- Instructions to follow:
Report every line in the entries below that contains the word "Switch".

- Input rows:
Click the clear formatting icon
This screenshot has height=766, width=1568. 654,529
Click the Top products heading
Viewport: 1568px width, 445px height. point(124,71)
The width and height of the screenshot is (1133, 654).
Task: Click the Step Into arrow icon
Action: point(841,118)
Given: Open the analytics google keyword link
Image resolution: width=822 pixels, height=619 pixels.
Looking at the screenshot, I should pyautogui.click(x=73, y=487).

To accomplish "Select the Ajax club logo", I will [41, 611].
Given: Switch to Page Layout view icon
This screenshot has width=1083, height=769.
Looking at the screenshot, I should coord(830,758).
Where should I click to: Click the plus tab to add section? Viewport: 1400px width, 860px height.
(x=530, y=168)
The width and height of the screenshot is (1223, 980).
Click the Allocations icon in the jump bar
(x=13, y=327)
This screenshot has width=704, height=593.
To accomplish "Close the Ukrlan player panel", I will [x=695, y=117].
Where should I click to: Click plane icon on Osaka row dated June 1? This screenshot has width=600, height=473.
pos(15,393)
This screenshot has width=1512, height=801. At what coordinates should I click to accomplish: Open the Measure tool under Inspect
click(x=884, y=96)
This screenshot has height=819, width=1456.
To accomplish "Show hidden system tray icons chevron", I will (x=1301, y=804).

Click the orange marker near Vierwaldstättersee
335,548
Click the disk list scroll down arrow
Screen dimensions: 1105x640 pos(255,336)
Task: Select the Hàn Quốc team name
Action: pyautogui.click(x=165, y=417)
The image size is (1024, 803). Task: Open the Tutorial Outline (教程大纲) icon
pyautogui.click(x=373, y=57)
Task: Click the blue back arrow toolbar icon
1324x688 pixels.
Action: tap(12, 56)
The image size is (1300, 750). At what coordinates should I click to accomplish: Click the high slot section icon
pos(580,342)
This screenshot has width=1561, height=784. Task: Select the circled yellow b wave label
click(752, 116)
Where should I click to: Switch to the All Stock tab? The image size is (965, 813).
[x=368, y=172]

- Task result:
Given: Switch to Page Layout view icon
Where should I click to: Switch to the All Stock tab? The image size is (965, 813).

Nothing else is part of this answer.